Correspondence to Jean-Nicolas Vauthey.

Additional information

Discussion

Dr. Jacques Belghiti (Clichy, France): Thank you for giving me the opportunity to review this superb, large, unicentric study. My comment is, you use sophisticated procedures including embolization of the segments IV in addition to right portal vein embolization, you confirm in line of the strategy that Jean-Nicolas Vauthey developed for more than 15 years (that it is safe, it is efficient), you have less than 25 % drop-out and especially in patients with colorectal liver metastases, and you showed that portal vein embolization does not affect long-term outcomes.

My questions:

How many patients in the whole series, with extensive fibrosis and cirrhosis, you have included?

Do you have any ideas whether portal vein embolization can overcome negative effects of chemotoxicity where patients will receive more than 12 weeks of chemotherapy or not?
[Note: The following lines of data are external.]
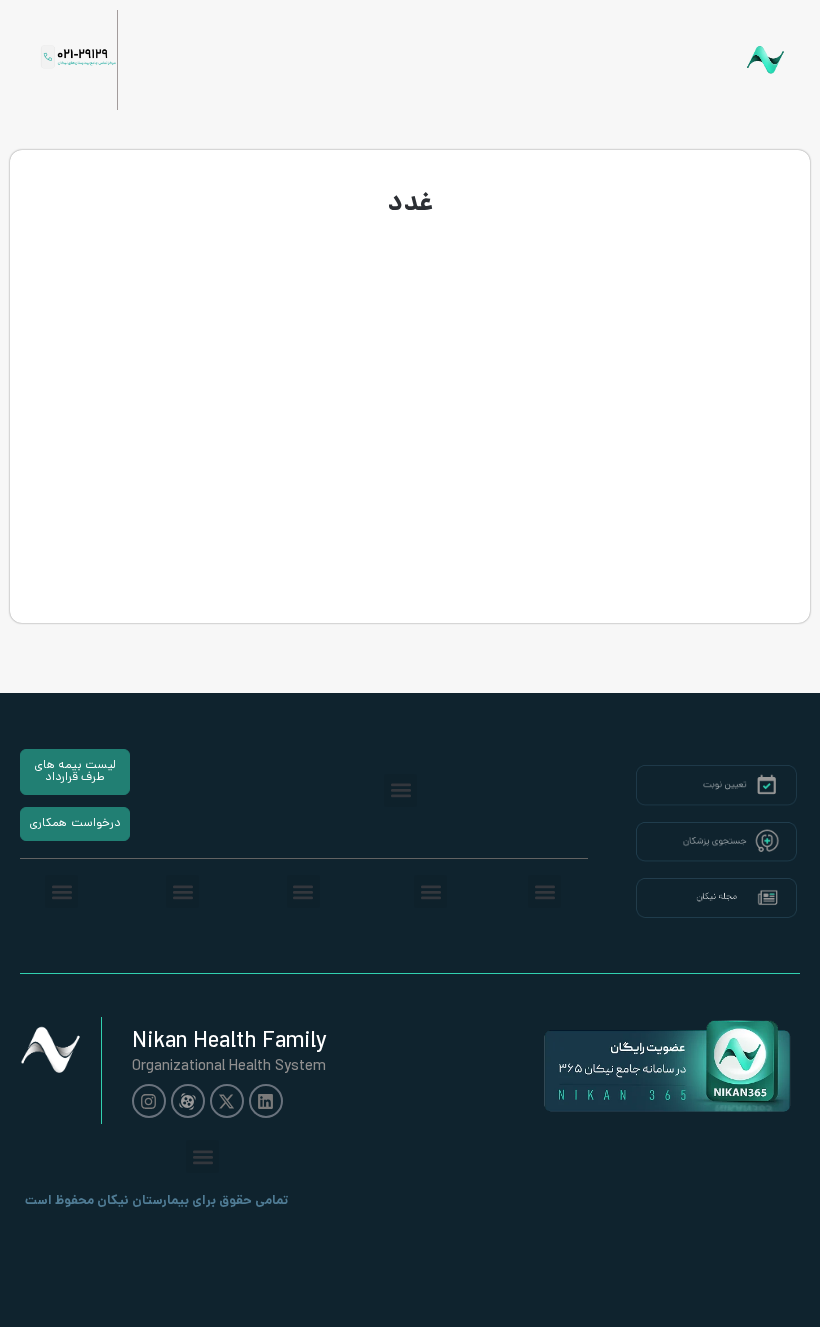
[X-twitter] (227, 1101)
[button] (400, 790)
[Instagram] (149, 1101)
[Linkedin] (266, 1101)
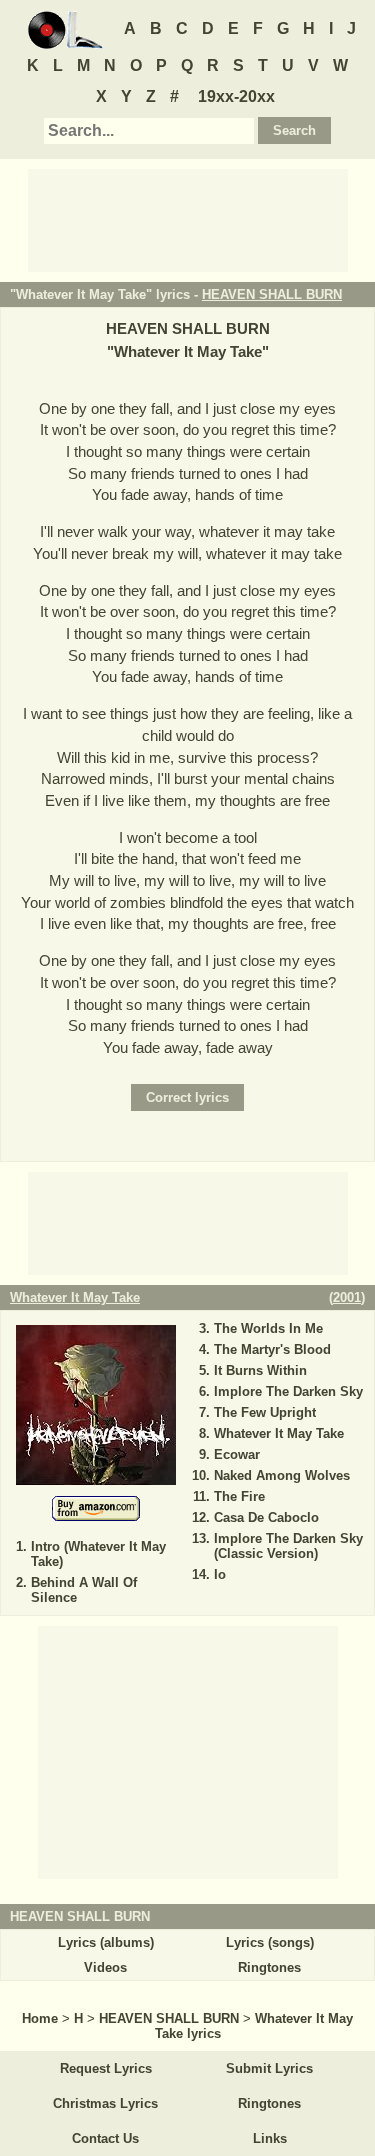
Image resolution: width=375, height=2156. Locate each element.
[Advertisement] (188, 219)
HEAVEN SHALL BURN (272, 294)
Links (270, 2138)
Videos (105, 1967)
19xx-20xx (236, 96)
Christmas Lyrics (105, 2103)
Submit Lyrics (269, 2068)
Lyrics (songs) (270, 1942)
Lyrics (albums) (106, 1942)
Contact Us (105, 2138)
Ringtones (269, 1967)
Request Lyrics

Should we apply portal vein embolization for patient with more than 30 % of future liver remnant?

Closing Discussant

Dr. Junichi Shindoh: Thank you Professor Belghiti for your important questions. Actually, more than 80 % of our series were colorectal liver metastases without liver fibrosis or cirrhosis. So, the number of patients with hepatocellular carcinoma was limited. But for the limited number of patients with liver fibrosis, we set the minimal requirement of FLR volumes as more than 40 % of standard liver volume as reported in Japanese series, and we have not experienced postoperative hepatic insufficiency for this patient group undergoing major hepatectomy. Regarding your second question, we have confirmed in our recent study that patients who underwent extended preoperative chemotherapy more than 12 weeks require more than 30 % of standardized future liver remnant (Shindoh J, Ann Surg Oncol 2013;20:2493-2500). However, for patients who underwent chemotherapy less than 12 weeks before surgery, our conventional criterion of 20 % is sufficient to prevent postoperative hepatic insufficiency or death from liver failure. So we think the cut-off value of “extensive” preoperative chemotherapy is 12 weeks, that is, six cycles of modern chemotherapy like FOLFOX or FOLFIRI, and more than 30 % of future liver remnant is needed for such patient.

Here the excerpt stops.